Can Sweatcoin, a Hot Fitness App, Keep You Off the Couch?

Can Sweatcoin, a Hot Fitness App, Keep You Off the Couch?

2018-01-07 21:43:26

For one thing, Sweatcoin immediately shaves your sweatcoin earnings by 5 percent — in the fine print, the app calls it a commission “to keep our lights on.”

For another thing, the app counts only the steps it thinks you took outside. Bummer. I would get no credit for Zumba, spinning — or listening to music playlists and dancing around my kitchen while cooking.

To help it distinguish outdoor steps, Sweatcoin collects and analyzes GPS signals and motion data from your phone. To improve accuracy, it instructs users to turn off the app’s battery-saver mode and keep the app running in the background.

And Sweatcoin gets bossy about it. The first time I swiped the app off, a notice popped up on my phone: “You killed me! Do not force quit me if you want to generate sweatcoins.” I complied, and my battery paid the price.

Frictionless this app was not.

But then I noticed that Sweatcoin seemed to frequently skimp on points, too. On a recent day I went for a walk with my sister in the snowy Massachusetts countryside, the app counted less than half my steps as outdoor activity.

Frustrated, I turned to reviews on Reddit, Twitter, and app stores where missing points are a common theme.


The Sweatcoin app is a battery hog, because the app is constantly pulling location data. The products that can be bought with “sweatcoins,” right, change over time.

“ Where are my missing 3000 steps!” Ian Wynne, a sports performance consultant in Britain, wrote on Twitter. “This is happening a little too often.”

To commiserate, I called Mr. Wynne, who won a bronze medal in kayaking at the Athens Olympics in 2004.

“It’s a little frustrating when you are outside and you are sure that you have taken 1,000 more steps than it claims,” Mr. Wynne said. Nevertheless, he planned to continue using Sweatcoin. He regularly exercised, he said, and liked the idea of getting extra credit for the outdoor activities he was already doing.

Mr. Fomenko, the Sweatcoin co-founder, told me that the app’s “draconian algorithm” is meant to deter cheating techniques like, say, strapping a phone to a pet dog. And that fraud-deterrence system may verify fewer steps than users expect, he said.

In practice, according to the app’s help section, that means the Sweatcoin algorithm typically verifies 65 percent of a user’s total steps. It also means that some frequent consumer behaviors — using a protective smartphone cover, walking while connected to public Wi-Fi, walking slowly with small children — could reduce your step count.
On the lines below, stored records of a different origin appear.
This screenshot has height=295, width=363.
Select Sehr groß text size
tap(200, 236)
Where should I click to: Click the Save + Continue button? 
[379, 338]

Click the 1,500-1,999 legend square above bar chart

In a follow-up email, Sweatcoin’s co-founders said that they would soon hire a data science team “to help us improve the speed and accuracy of this algorithm.” They also said they were working on a verification algorithm to count indoor activity.
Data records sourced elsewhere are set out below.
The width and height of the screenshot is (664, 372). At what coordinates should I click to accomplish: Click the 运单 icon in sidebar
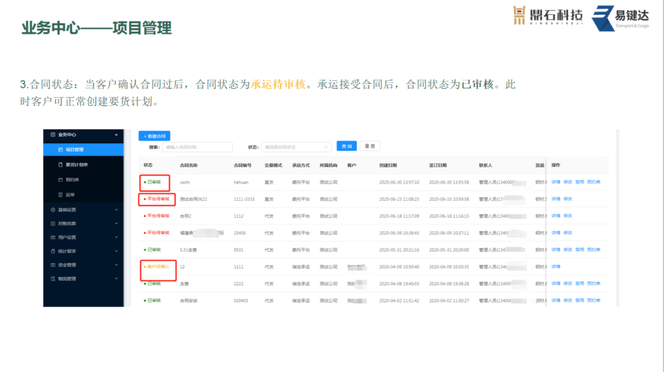point(60,194)
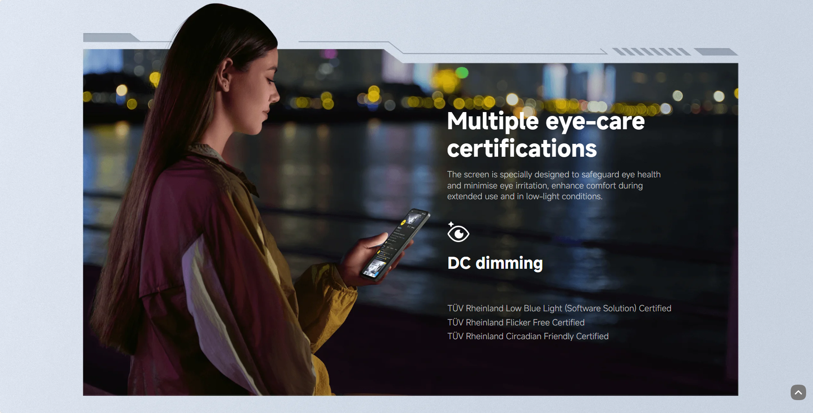Click 'TÜV Rheinland Flicker Free Certified' text
The width and height of the screenshot is (813, 413).
[x=515, y=322]
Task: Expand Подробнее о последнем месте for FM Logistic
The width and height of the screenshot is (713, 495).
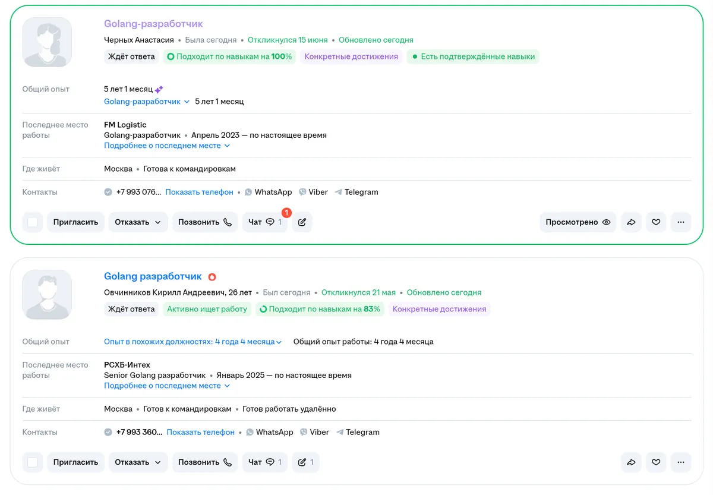Action: coord(167,146)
Sweatcoins can buy an iPhone X, but it takes a lot of work. To get the necessary 20,000 sweatcoins, a reporter calculated that she would need to take 13,000 total steps every day for more than five years.

Andrew Testa for The New York Times

The current system seemed preposterous to me. What’s the point of an unpredictable fitness app?

Nevertheless, after about two weeks of intermittent use, I had earned 47.52 sweatcoins. I was feeling pretty good — a Fitbit could soon be mine.

Then I learned that the rewards could also be fickle.

Sweatcoin generates revenue by marketing other companies’ products to its users. When a user redeems reward points for a product through Sweatcoin, the maker of that product pays Sweatcoin a fee.

But the Fitbit and some other fitness devices on offer when I signed up had disappeared from the app before I could earn one. Now the reward choices included a workout app for 30 sweatcoins that didn’t interest me — or the iPhone X for a whopping 20,000 sweatcoins. I calculated that, if I took 13,000 total steps every day, it would take me more than five years to get that iPhone.

I felt like Sweatcoin, by offering rewards that seemed near impossible to obtain, could end up demotivating the very people it was trying to nudge to walk more.

As a reporter who regularly covers data privacy, I also couldn’t help being troubled by the possibility that the app could share or sell the trove of location and motion data it collects from users.

Sweatcoin’s founders said they would never do such a thing. “Let me make it very, very clear,” Mr. Derlyatka said, “we never, ever sell anybody’s user data to any outside parties.” If the fitness start-up were ever acquired by another company, however, the app’s privacy policy states that “personal data held by it about its customers will be one of the transferred assets.”

But the biggest downside for me was feeling like Sweatcoin’s behavioral engineering cheapened important experiences. When I used the app, instead of concentrating on the friends I was walking with, I kept checking to see how close I was to being able to redeem my sweatcoins for that Fitbit.

No trinket or gift card is worth that distraction.